Cracking Data Engineering Interviews

Of late, a lot of people have asked me for tips on how to crack Data Engineering interviews at FAANG (Facebook, Amazon, Apple, Netflix, Google) or similar companies. I have not worked at all of these companies so I can't share tips which will necessarily apply for all of them but I will share tips which can be generalized for most of the big companies.

First of all, the field of Data Engineering has expanded a lot in the last few years and has become one of the core functions of any big technology company. The obvious reason for this expansion is the amount of data being generated by devices and data-centric economy of the internet age. Each company is focussed on making the best use of data owned by them by making data driven decisions. If you compare this to the Data Engineering roles which used to exist a decade back, you will see a huge change. In the past, Data Engineering was invariably focussed on Databases and SQL. Even now, these two form some part of most Data Engineering stacks but things have grown a lot towards the NoSQL world. Another major change happening right about now is the push towards real time analytics via Streaming applications. Combine all these together and Data Engineering becomes a quite daunting field with ever changing stacks and ever moving goal posts. In this post, I will try to break it down into pieces which can be grouped together for preparations. These are based on hundreds of interviews I have taken and loops I have been part of over the years working as a Data Engineer. I will also try to add useful resources which can be used for your preparation.

Most of the big companies will try to evaluate a Data Engineer( mid-senior level) candidate for the following skills:

Coding

NoSQL Stack

Databases + SQL

ETL - Batch + Streaming

Data Architecture and Design

I will briefly describe each of these skillsets and how companies evaluate candidates for these skills.

Coding

Most technology companies will want to evaluate a candidate on the coding skills.

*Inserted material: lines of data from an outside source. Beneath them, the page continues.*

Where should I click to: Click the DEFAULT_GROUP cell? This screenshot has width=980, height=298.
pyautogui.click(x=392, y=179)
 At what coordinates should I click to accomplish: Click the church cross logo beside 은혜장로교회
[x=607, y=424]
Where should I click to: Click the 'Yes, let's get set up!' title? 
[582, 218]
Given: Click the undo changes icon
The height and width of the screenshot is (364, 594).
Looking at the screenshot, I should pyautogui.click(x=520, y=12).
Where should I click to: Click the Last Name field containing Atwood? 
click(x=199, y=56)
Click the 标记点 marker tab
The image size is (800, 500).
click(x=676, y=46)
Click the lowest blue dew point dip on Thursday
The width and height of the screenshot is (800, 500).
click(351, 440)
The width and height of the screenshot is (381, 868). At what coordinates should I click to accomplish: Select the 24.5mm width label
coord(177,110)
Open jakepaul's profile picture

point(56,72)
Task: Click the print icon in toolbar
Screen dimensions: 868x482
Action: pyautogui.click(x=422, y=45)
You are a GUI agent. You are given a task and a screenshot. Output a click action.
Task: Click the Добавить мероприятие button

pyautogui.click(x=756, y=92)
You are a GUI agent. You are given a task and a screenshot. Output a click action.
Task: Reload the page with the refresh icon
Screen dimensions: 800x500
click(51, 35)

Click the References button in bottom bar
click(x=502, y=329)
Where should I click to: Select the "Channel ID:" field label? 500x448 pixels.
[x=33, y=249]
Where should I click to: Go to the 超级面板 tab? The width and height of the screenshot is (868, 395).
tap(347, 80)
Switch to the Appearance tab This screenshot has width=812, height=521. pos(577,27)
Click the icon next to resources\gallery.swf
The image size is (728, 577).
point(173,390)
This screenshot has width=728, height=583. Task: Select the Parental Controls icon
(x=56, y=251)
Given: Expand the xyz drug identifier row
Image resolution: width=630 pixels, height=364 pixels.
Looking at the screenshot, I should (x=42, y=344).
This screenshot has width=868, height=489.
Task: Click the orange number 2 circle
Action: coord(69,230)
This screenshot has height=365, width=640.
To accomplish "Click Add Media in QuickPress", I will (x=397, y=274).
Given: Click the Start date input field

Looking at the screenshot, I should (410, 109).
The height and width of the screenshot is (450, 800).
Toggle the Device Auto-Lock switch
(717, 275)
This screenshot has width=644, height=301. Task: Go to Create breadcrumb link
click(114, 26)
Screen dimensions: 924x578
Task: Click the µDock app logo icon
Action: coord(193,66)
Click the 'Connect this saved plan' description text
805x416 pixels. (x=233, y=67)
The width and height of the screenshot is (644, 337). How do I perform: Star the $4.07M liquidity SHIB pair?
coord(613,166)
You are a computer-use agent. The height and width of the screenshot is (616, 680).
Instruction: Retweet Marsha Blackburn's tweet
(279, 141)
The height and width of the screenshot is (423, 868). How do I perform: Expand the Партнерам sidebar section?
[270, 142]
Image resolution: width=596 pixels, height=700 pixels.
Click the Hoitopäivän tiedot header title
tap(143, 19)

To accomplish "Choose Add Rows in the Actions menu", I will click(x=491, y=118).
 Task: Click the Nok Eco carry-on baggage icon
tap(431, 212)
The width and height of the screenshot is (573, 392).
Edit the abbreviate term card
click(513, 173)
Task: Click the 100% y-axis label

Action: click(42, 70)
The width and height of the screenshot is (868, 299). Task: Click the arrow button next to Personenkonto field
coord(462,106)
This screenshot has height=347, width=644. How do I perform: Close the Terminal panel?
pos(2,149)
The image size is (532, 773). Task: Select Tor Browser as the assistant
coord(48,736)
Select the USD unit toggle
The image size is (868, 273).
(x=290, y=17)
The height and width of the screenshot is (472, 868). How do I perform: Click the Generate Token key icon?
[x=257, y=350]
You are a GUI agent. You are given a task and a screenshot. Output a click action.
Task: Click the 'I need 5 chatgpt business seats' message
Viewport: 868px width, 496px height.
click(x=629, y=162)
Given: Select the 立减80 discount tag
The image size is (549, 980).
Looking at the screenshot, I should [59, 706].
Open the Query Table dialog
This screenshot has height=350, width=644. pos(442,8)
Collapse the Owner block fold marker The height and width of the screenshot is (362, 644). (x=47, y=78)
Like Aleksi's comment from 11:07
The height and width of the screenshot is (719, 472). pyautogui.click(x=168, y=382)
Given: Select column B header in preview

Depending on the exact role/ org/ company, it might be an intense coding session or just a verbal interview to check the coding concepts. Most popular languages in the field are Python, Java and Scala. So, brush up your coding skills using online resources like Leetcode, HackerRank etc. You can also practice on online compilers like,

https://paiza.io/en/languages/python

https://www.tutorialspoint.com/execute_python_online.php

Python Resources:

https://www.w3resource.com/python-exercises/list/

https://www.practicepython.org/

NoSQL Stack

Most of the companies now have so much data that Hadoop and its assorted list of Apache toolset has become omnipresent. Though each company has its own technology stack, most are a combination of few popular ones. For storage, most places use HDFS (or some variant) because of the level of support for different technologies. For the processing part of the stack, Spark has become the most popular framework. A lot of places are still using Hive for legacy support. For the query engines, HiveQL is still very popular, even though a lot of people are moving to Presto/ SparkSQL etc. Though most big companies use the Apache version of these technologies, there are a lot of managed solutions in place as well. AWS has EMR which gives you a managed Hadoop cluster and services, DataBricks, HortonWorks etc. have similar offerings.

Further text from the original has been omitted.